**THE DATA:**
-.-.-

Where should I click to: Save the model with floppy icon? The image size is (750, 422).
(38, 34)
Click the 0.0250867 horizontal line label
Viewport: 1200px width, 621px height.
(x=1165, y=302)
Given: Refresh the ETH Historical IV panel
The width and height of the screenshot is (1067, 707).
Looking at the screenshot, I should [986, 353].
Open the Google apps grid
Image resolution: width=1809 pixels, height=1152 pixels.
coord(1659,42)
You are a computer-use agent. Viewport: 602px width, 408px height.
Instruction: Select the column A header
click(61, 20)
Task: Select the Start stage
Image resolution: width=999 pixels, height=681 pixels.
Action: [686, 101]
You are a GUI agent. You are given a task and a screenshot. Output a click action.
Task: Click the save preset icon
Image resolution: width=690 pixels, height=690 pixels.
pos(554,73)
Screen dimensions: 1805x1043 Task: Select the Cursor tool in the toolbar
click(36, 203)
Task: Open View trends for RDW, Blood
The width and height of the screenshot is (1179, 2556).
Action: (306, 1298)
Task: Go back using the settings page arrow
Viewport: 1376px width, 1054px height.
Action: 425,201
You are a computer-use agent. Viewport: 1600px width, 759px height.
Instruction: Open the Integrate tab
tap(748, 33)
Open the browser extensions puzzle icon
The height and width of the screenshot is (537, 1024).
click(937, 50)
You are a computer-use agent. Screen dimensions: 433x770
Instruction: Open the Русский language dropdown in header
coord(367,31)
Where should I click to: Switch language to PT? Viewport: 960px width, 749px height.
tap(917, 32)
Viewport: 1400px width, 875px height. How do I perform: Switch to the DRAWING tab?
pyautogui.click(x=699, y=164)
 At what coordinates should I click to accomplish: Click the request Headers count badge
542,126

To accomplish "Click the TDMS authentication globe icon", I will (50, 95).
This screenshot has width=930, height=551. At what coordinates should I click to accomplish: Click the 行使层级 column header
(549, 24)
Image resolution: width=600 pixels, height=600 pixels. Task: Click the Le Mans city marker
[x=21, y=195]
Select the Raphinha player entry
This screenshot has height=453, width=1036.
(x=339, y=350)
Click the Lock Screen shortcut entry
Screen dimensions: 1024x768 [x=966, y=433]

-.-.-

**WHAT THIS TASK INVOLVES:**
Beginning at the line that contains "Select the Raphinha player entry" and ending at the last line above, copy each line without any change.

**REPLY TO THE TASK:**
Select the Raphinha player entry
This screenshot has height=453, width=1036.
(x=339, y=350)
Click the Lock Screen shortcut entry
Screen dimensions: 1024x768 [x=966, y=433]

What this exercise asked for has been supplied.